Trump’s Outbursts Aside, There Are Signs the U.S. Wants to Repair Ties to Africa
U.S. President Donald Trump poses with African leaders, including Kenyan President Uhuru Kenyatta, at the Group of Seven summit, Taormina, Italy, May 27, 2017 (AP photo by Andrew Medichini).

In his first year in office, U.S. President Donald Trump’s attitude toward Africa was a mix of scorn, neglect and mercantilism. He reportedly called several African nations “shithole countries” and said they were places his friends went “trying to get rich.” When then-Secretary of State Rex Tillerson made his maiden voyage to the continent in March, he went home early and was promptly fired. Africans noticed the snub.

But in Trump’s second year, there are indications his administration may be taking a new, more traditional tack, even as Trump himself continues to create crises.

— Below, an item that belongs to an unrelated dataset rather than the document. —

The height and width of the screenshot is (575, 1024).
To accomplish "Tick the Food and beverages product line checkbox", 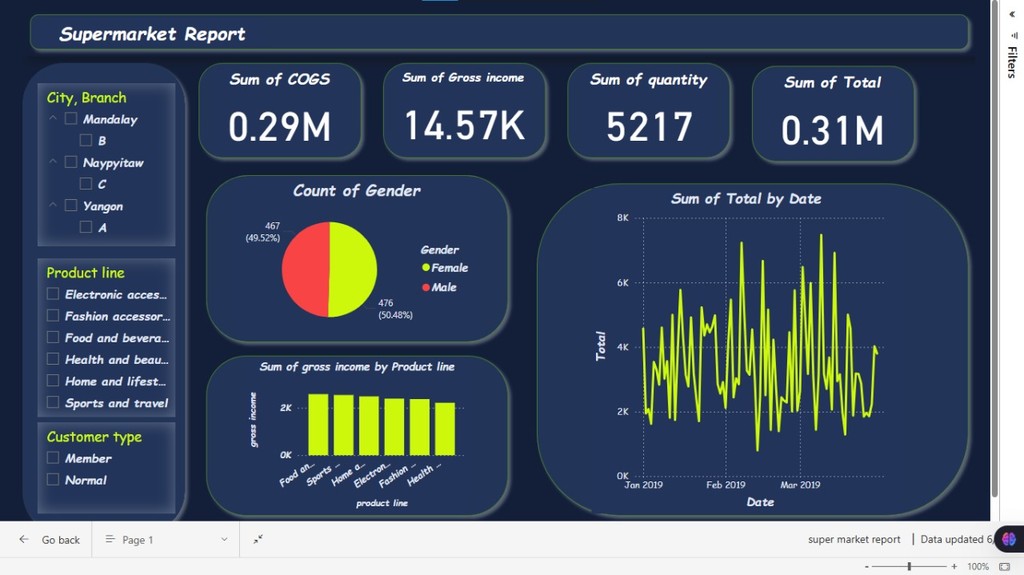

Late Wednesday night, Trump tweeted unexpectedly about South Africa, saying he had asked Secretary of State Mike Pompeo “to closely study the South Africa land and farm seizures and expropriations and the large scale killing of farmers.” The comment seemed to be based on what he’d been watching on Fox News.

There have been no widescale killings of farmers in South Africa. The government’s proposal to expropriate land, while certainly contentious among South Africans, has its own nuanced context—most of all the deep racial disparities in land ownership that still persist more than 20 years after apartheid. Trump was pushing a distorted issue that has been a rallying cry of white nationalists and white supremacists for several years, provoking ire in South Africa. On Thursday, a spokesperson for South Africa’s ruling African National Congress called Trump “a modern leader of the Ku Klux Klan.”